Allí conocí a María Domínguez, su mujer, y juntos anduvimos para arriba y para abajo durante tres días. Yo atravesaba la peor de mis rachas.

Paseando con mis amigos por el Jardín Botánico, cité, distraídamente, algo que acababa de leer. Dos siquiatras franceses, especialistas en la materia, afirmaban que la adicción alcohólica conduce irremediablemente a la depresión. Juan se detuvo en el acto.

— Es al revés. Es la depresión lo que conduce a la adicción, loco. Pensalo bien y lo verás muy claro. Solo si largás la depre podés largar lo otro.

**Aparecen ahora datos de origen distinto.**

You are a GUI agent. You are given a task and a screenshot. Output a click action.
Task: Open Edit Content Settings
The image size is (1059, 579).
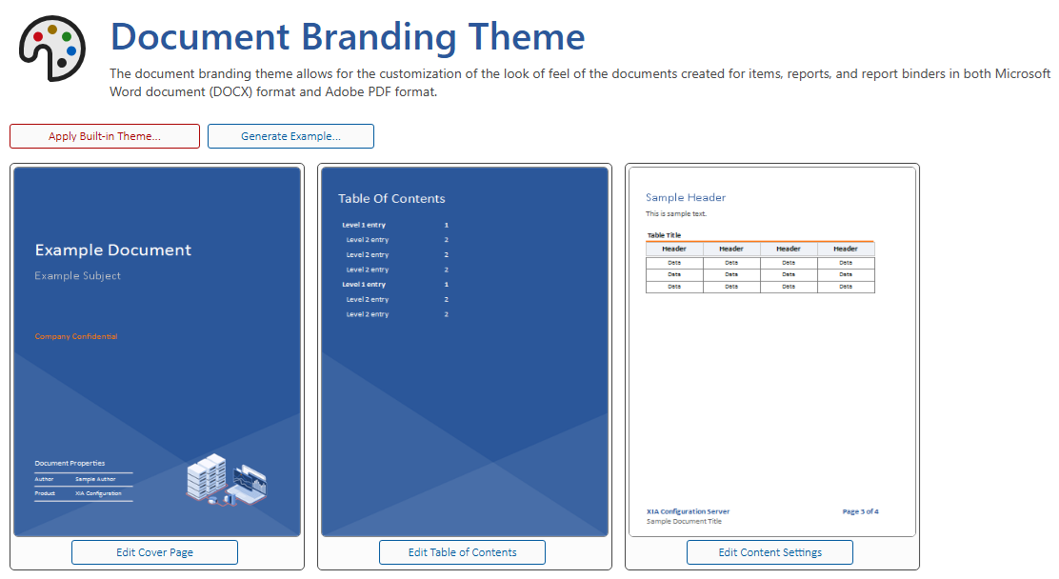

Suena facilón pero quien haya leído María Domecq sabe que Juan, en estas cosas, no daba puntada sin hilo. Acababa de sentarme para el desayuno aquella mañana cuando Juan ya había visto todo a través de mí.

— ¿Qué te pasa?

Apenado, le conté de mi acedía, de mi nula templanza, de mis incumplimientos. “Lo vamos arreglar—dijo, dulce y noblemente—; cada vez que juntes quince mil palabras, me las mandás”.

El respeto que me infundían él y la historia que contó en María Domecq no me permitieron desatender el tratamiento y acaté religiosamente la receta, con copia a María Domínguez que no me dejará mentir. El acuerdo con Forn traía adentro la salvación.

Cuatro días antes de morir Juan, en junio pasado, le mandé 78.000 palabras de algo que no sé cómo le irá en el mercado editorial pero sí que solo gracias a Juan Forn pude escribirlo.

A vuelta de correo, me contó que preparaba, trabajando como loco, una reelaboración de Yo recordaré por ustedes, antología que se anuncia para agosto de este año. Se propuso contar en sus viñetas la historia del siglo XX, país por país.

Dice Cabrera Infante en Vidas para leerlas, con palabras que Juan subrayó para nosotros, sus lectores: “detesto escribir necrológicas sobre los amigos, pero son un poco como cerrarles los ojos”.

Como soy creyente, sé que nos veremos de nuevo.